German Jews wait for opening of first liberal seminary


WASHINGTON, March 19 (JTA) – The opening of a liberal rabbinical seminary near Berlin this fall may bring intra-Jewish tensions in the German Jewish community to a head.

But Jewish leaders are holding out hope that by further strengthening the rapidly growing progressive streams in Germany, the school just might help promote Jewish harmony.

As applications start arriving at the Abraham Geiger College near Berlin, school organizers and other leaders are expressing concern over tensions in the community.

In an address last week in Washington to the conference of ARZA/World Union, the international and Zionist arm of the Reform and Reconstructionist movements, Geiger College’s president spoke of the need to encourage rabbinical leadership in Germany.

Rabbi Walter Jacob promised to rebuild the liberal Jewish movements, despite what he called attacks from Orthodox Jews who hold positions of power in the community.

“Progressive” is the German Jewish community’s term for the equivalent of the American Reform movement, while the term liberal includes progressives as well as other alternatives to Orthodoxy.

One reason for the interdenominational rivalry is that German religious groups receive state support, and the Jewish central council is then responsible for dividing the money – supposedly in a pluralistic manner.

So far, however, the council has funded only traditional groups, and will not give full recognition to the Progressive movement, Jacob said.

For his part, Andreas Nachama, the leader of Berlin’s Jewish community, told JTA that the problem is a lack of communication.

Nachama, president of the Berlin Jewish Community, an umbrella group with seven member-synagogues ranging from Orthodox to liberal, said ARZA/World Union has not consulted with them as they’ve set up the college and have not asked the community to place student rabbis in Berlin’s synagogues.

“It’s the same thing as love.
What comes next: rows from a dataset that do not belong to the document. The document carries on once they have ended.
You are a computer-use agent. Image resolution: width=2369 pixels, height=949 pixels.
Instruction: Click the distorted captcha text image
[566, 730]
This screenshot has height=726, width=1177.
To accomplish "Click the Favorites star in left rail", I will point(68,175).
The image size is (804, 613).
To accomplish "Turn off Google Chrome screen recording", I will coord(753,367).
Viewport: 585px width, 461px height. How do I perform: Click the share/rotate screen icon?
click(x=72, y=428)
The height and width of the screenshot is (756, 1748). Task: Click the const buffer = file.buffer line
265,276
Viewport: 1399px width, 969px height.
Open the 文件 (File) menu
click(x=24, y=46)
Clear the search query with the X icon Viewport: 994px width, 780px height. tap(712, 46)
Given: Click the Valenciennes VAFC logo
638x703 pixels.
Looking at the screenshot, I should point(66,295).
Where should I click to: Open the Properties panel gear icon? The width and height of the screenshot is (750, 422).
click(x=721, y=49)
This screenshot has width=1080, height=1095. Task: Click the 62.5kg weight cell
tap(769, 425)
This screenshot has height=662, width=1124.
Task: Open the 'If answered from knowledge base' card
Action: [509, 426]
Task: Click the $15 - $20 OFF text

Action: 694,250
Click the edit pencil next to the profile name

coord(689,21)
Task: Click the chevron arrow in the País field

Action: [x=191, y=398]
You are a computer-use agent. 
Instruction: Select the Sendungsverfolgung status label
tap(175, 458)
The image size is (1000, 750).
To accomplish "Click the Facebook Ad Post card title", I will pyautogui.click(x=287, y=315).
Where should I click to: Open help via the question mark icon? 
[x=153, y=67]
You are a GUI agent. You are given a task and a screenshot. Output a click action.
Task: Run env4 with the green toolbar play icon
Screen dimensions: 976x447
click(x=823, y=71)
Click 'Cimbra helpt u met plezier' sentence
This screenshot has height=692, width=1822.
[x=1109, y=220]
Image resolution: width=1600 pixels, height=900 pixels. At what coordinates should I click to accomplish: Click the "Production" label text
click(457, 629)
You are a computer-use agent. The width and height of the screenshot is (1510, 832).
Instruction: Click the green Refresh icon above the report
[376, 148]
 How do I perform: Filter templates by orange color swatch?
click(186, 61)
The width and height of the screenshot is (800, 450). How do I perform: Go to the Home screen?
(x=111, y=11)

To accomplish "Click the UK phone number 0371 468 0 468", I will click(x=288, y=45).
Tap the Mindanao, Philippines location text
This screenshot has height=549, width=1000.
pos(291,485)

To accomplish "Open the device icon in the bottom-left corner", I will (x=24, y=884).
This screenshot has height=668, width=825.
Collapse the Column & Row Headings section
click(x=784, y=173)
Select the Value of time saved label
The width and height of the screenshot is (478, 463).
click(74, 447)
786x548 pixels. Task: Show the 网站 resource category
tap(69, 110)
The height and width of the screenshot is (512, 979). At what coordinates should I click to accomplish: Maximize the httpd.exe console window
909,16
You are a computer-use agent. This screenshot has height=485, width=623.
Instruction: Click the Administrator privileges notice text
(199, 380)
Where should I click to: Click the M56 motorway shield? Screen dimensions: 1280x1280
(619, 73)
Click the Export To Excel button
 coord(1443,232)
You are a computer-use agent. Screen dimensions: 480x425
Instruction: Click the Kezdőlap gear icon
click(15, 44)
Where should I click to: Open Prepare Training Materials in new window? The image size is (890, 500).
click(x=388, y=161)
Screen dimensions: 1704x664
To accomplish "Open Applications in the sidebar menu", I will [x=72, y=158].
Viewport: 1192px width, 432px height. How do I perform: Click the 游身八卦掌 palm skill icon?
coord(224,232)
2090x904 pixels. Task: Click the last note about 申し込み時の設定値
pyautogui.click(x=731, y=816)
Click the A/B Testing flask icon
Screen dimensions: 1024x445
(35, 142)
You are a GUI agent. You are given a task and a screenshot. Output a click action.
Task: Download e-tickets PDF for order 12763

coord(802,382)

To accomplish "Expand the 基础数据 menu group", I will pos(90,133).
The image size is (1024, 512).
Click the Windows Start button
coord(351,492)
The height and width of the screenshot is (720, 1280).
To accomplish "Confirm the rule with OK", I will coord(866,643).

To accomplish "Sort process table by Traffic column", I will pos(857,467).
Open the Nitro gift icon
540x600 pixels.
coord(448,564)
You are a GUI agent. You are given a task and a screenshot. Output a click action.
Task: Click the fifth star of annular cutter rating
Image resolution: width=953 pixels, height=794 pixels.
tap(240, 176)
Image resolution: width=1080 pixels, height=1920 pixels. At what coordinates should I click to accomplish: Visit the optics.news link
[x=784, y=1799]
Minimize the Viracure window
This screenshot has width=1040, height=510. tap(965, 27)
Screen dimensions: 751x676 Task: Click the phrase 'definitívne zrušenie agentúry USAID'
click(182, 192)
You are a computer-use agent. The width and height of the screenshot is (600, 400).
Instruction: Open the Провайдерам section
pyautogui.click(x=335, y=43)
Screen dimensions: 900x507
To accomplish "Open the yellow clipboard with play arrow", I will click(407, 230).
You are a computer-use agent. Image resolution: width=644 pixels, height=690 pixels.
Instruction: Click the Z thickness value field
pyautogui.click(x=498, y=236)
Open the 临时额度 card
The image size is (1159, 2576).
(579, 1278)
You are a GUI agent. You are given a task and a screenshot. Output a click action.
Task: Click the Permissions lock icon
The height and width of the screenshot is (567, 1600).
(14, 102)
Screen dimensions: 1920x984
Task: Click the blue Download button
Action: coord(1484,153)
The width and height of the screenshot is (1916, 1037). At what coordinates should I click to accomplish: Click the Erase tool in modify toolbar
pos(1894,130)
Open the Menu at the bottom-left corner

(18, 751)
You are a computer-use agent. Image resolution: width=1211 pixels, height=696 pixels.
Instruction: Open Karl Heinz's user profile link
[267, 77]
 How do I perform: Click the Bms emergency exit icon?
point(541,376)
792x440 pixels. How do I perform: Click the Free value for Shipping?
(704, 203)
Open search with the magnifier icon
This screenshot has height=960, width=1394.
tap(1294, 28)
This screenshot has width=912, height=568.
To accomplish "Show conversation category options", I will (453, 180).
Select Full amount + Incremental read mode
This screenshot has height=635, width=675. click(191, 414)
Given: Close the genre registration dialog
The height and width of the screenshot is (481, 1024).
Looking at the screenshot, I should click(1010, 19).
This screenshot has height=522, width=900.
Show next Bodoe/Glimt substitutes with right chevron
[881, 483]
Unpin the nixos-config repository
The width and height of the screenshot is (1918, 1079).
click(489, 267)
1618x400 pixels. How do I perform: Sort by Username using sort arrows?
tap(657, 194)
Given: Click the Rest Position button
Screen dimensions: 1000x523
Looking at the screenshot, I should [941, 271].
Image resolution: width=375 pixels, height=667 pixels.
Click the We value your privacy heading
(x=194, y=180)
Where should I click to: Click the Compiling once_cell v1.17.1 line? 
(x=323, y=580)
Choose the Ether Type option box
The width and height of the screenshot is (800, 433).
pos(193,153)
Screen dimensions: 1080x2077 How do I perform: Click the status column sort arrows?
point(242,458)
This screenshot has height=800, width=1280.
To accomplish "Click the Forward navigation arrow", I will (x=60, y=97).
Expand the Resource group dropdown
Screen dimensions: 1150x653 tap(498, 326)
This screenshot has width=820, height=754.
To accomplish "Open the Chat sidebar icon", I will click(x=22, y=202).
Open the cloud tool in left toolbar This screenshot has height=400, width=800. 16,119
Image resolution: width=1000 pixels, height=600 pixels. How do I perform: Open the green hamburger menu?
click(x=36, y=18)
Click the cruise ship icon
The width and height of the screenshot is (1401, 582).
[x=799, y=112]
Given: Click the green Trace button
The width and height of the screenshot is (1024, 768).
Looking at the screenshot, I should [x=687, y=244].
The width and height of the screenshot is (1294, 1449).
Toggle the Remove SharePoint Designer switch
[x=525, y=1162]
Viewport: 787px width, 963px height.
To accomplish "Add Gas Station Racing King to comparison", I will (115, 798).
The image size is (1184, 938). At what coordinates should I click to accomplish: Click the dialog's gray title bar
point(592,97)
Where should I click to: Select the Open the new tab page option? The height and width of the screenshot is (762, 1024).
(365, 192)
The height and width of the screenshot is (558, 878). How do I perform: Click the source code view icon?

You can’t force someone to love. You can’t force someone to communicate,” said Nachama.

As liberal groups continue to grow and assert themselves, it is inevitable that there will be an escalation of tension, said Rabbi Marc Schneier, president of the North American Boards of Rabbis. The new seminary will give greater prominence to the liberal community, Schneier said, raising the ante for competition in the Jewish community for funding, representation and prestige.

NABOR, which has representatives from the Orthodox, Conservative, Reform and Reconstructionist movements in the United States and Canada, is hoping to serve as a model for the German rabbinic council, Schneier said.

Schneier, who hosted the NABOR annual conference in Berlin last week, said the question is whether leaders want to address the tensions in a civil manner. If not, Schneier warned, it could lead to rhetoric and dissension that would “engulf the community in conflict.”

Germany has the only growing Jewish population in Europe, thanks to tens of thousands of Jewish immigrants who arrived from the former Soviet Union in the past decade.

Approximately 100,000 Jews now live in Germany, making it the third largest Jewish community in Western Europe. Many of the new immigrants know little about Judaism and Jewish tradition, however.

The influx has created a pressing need for new synagogues, schools, rabbis and community centers.

The seminary is set financially for the next three to four years, according to Jacob, and the school will accept between three and five students per year. So far at least 30 people have shown interest.

Professors will teach courses such as rabbinic commentaries on the bible, pastoral counseling and liturgy, while a number of courses will be offered through Jewish studies’ programs at German universities.

(JTA Staff Writer Peter Ephross in New York contributed to this report.)